Foto: Diego Fioravanti / Pexels
Enquanto a Copa do Mundo segue a todo vapor, surge uma pergunta incômoda nos Estados Unidos: será que os americanos realmente estão ligados no torneio? A resposta pode surpreender até os mais otimistas com o futebol no país.
Historicamente, o futebol nunca foi prioridade na agenda esportiva americana. Com a NFL, NBA e MLB dominando a atenção do público, a bola redonda sempre ocupou posição coadjuvante. Mesmo em anos de Copas do Mundo, a cobertura midiática permanece tímida comparada aos demais esportes.

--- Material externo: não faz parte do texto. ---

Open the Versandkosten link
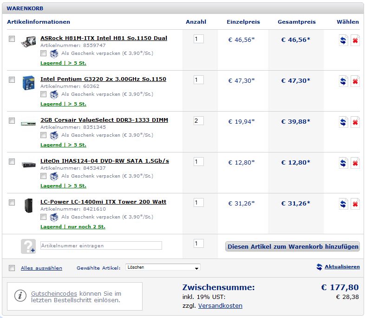This screenshot has width=365, height=318. [x=220, y=305]
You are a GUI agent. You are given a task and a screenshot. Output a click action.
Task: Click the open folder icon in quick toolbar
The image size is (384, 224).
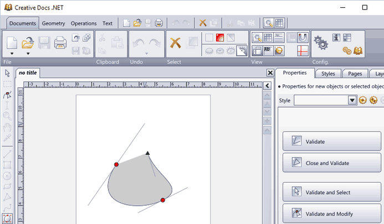[x=137, y=23]
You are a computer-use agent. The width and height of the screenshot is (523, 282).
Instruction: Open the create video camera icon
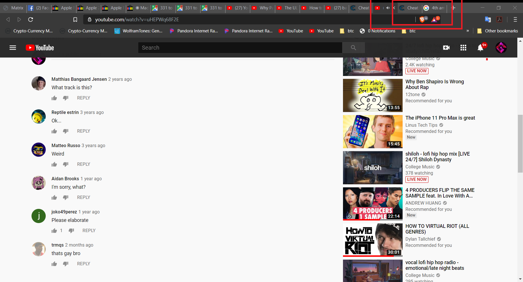446,48
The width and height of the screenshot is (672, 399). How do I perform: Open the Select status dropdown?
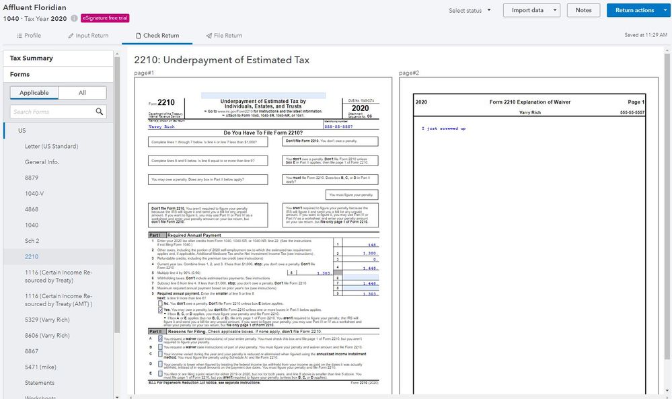(x=470, y=11)
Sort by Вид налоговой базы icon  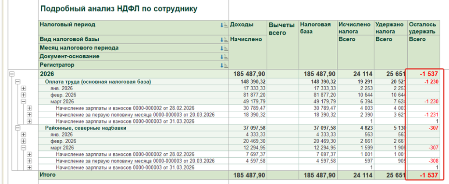pos(224,39)
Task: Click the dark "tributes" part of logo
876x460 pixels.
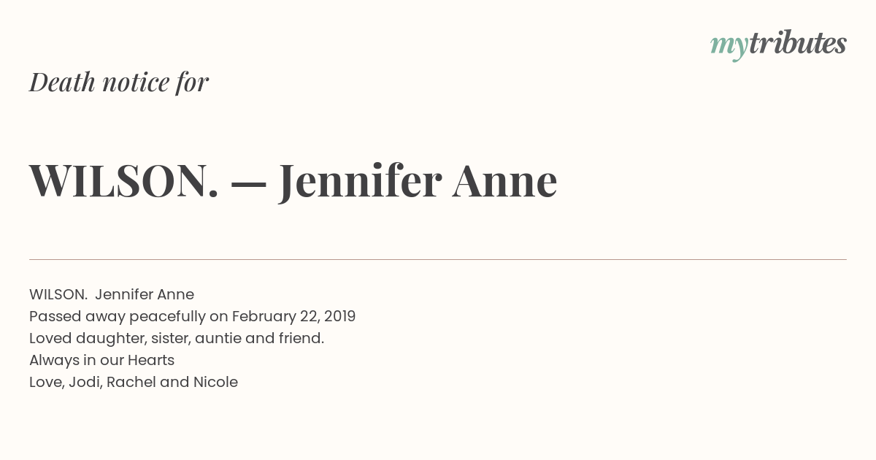Action: (798, 44)
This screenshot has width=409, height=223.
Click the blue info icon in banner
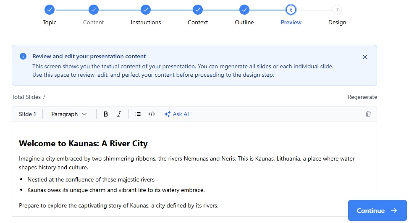23,56
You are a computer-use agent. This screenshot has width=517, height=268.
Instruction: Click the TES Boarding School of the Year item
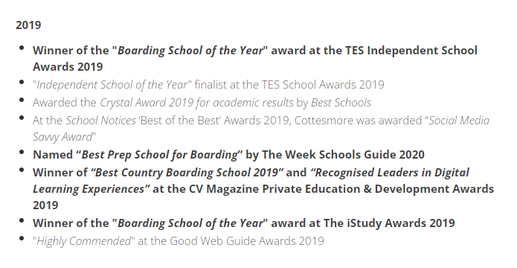click(255, 58)
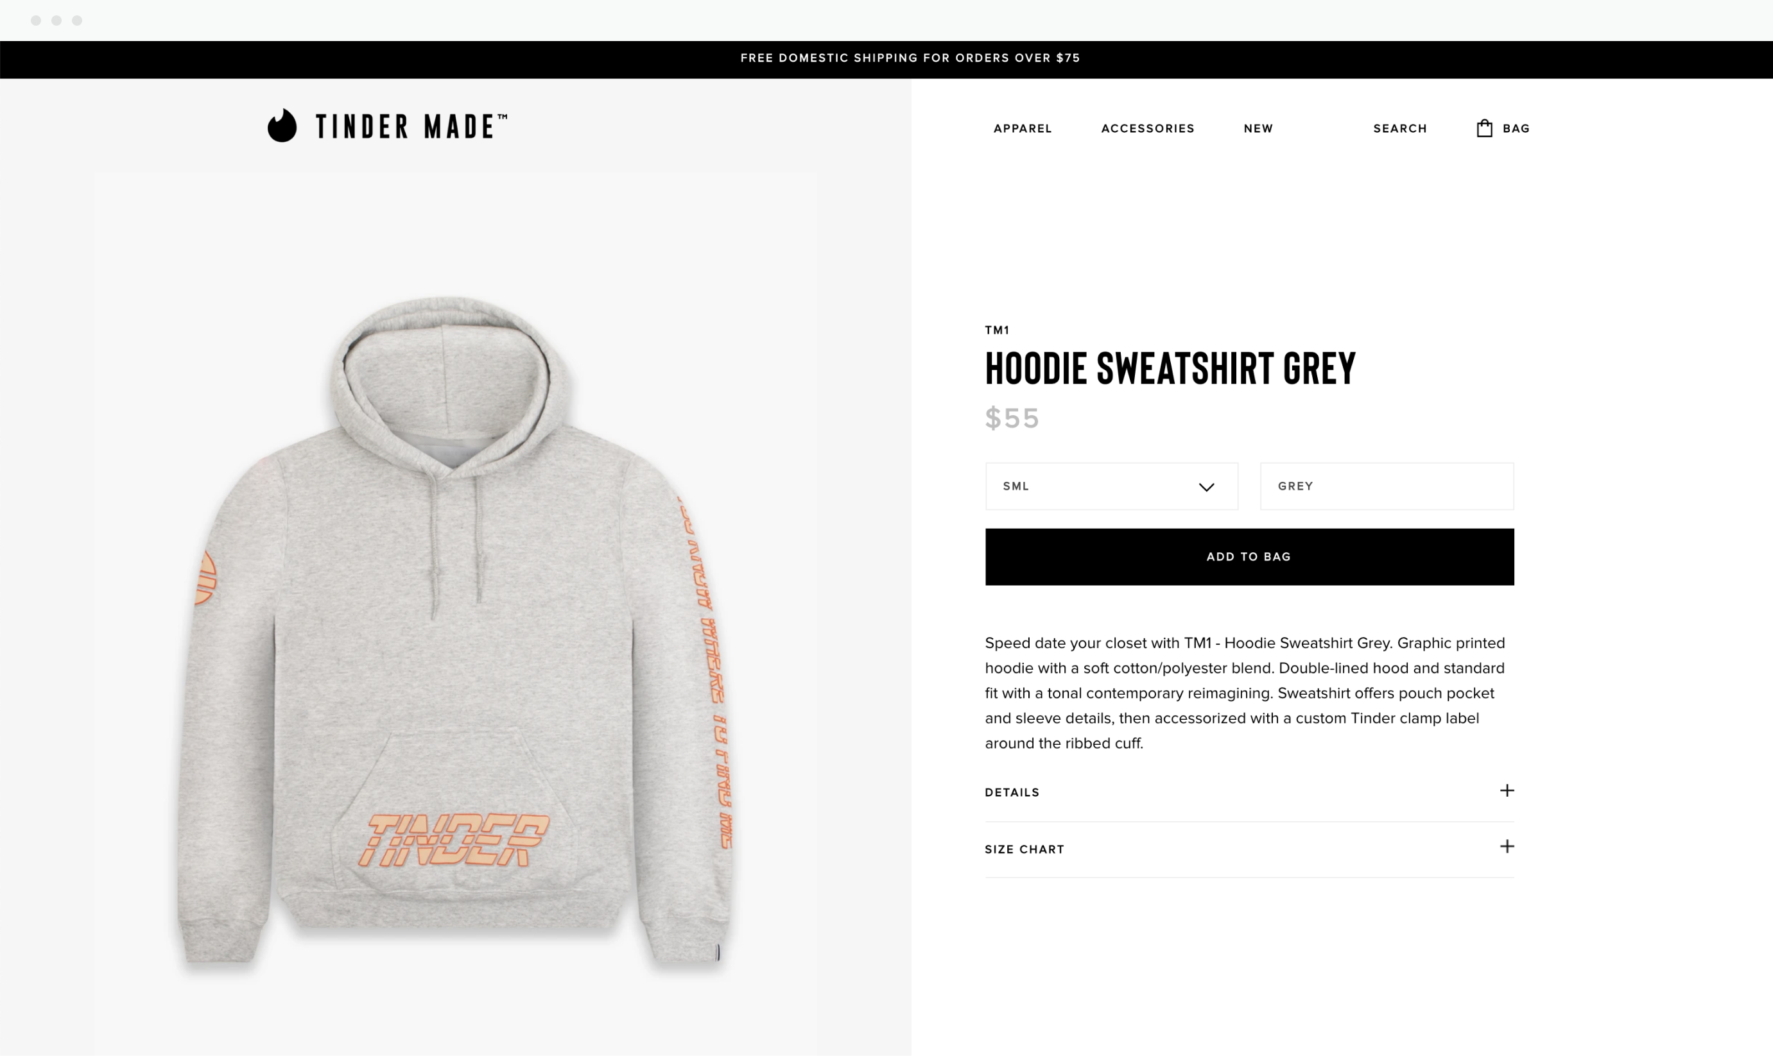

O fenômeno reflete uma realidade cultural: enquanto brasileiros, argentinos e europeus vivem e respiram futebol nas ruas, nos bares e nas conversas de família, nos EUA o cenário é completamente diverso. Até torcedores ocasionais admitem perder o acompanhamento das principais partidas simplesmente por falta de conhecimento sobre os horários ou a própria realização do torneio.
Essa lacuna no engajamento americano representa tanto um desafio quanto uma oportunidade. A FIFA investe pesadamente em marketing nos Estados Unidos, consciente de que conquistar o mercado norte-americano significa ampliar globalmente a receita e a relevância do futebol. Campanhas massivas em redes sociais e transmissões em plataformas de streaming buscam preencher essa brecha.
Vale lembrar que os EUA já sediaram uma Copa (1994) e brevemente hospedará a próxima edição em 2026. Apesar disso, o interesse domesticamente segue limitado comparado a outros países. A seleção americana possui uma base de fãs dedicados, mas longe do fanatismo tropical que domina Brasil, Argentina e México.
O contraste é revelador: enquanto em São Paulo ou Rio de Janeiro toda a cidade para para assistir um jogo importante, em Nova York ou Los Angeles dificilmente você encontraria multidões nas ruas celebrando. Isso não significa desrespeito ao esporte, mas sim reflexo de prioridades culturais distintas.
A questão permanece: conseguirá o futebol mundial conquistar de vez o coração dos americanos, ou continuará sendo aquele esporte que “todo mundo sabe que existe, mas ninguém parece se importar”?